** START **
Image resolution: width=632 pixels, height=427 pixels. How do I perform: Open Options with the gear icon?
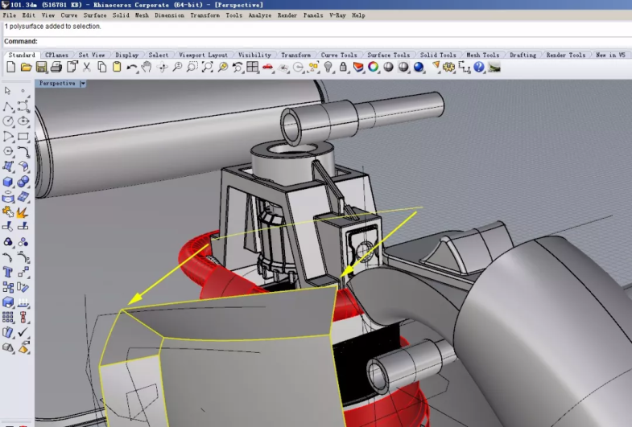pyautogui.click(x=449, y=68)
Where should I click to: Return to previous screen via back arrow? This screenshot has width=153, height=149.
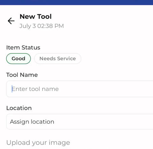tap(11, 21)
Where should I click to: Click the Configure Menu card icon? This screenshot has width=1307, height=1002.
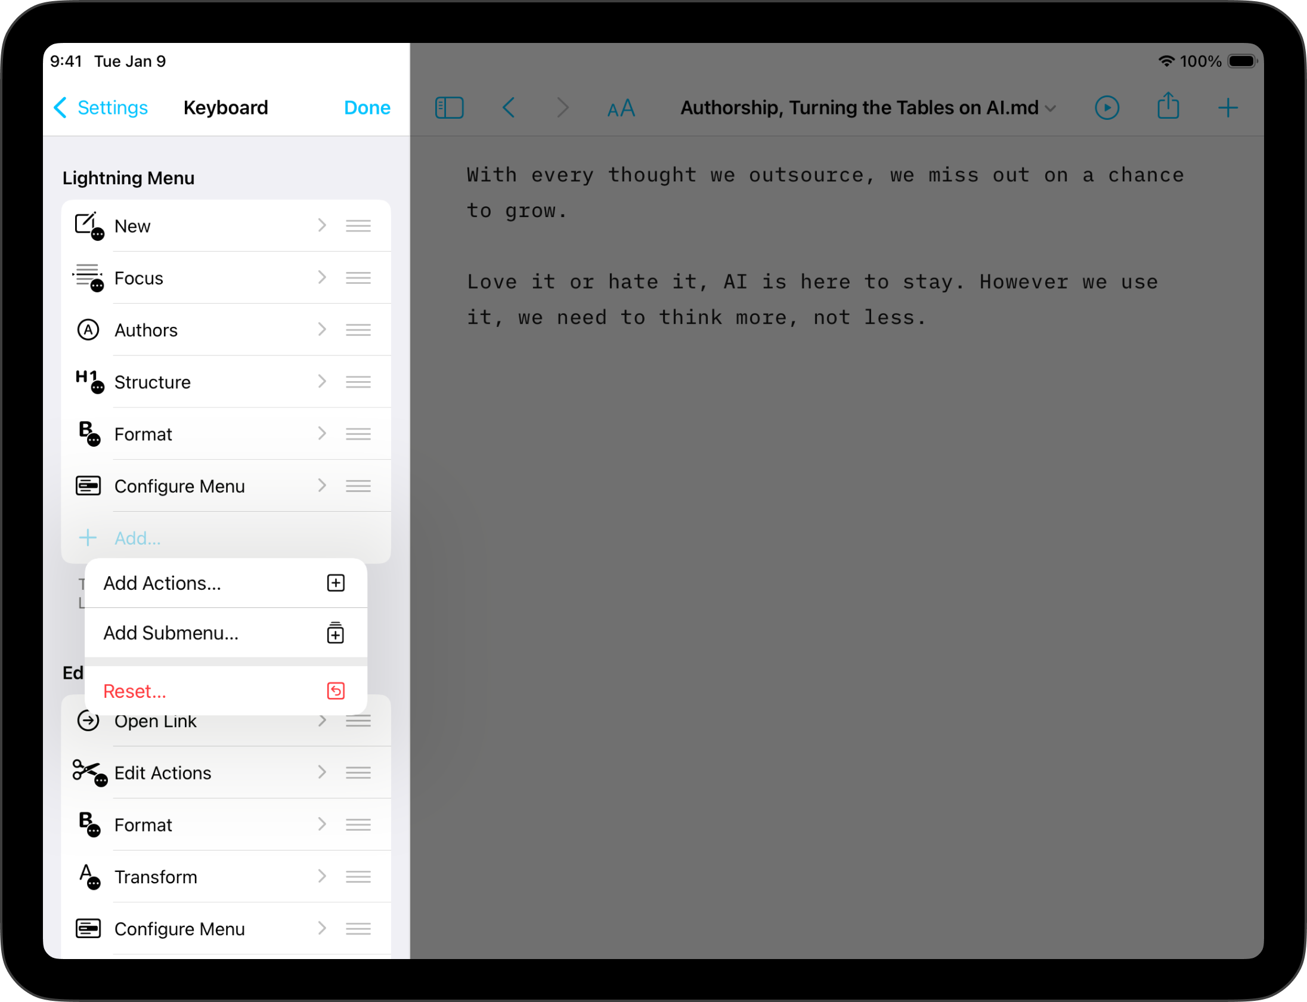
** END **
TO DO: Can you render every line of the listing above as a numbered list, skipping blank lines and leaving out the pictures?

EXERCISE RESULT:
1. Image resolution: width=632 pixels, height=427 pixels. How do I perform: Open Options with the gear icon?
2. pyautogui.click(x=449, y=68)
3. Where should I click to: Return to previous screen via back arrow? This screenshot has width=153, height=149.
4. tap(11, 21)
5. Where should I click to: Click the Configure Menu card icon? This screenshot has width=1307, height=1002.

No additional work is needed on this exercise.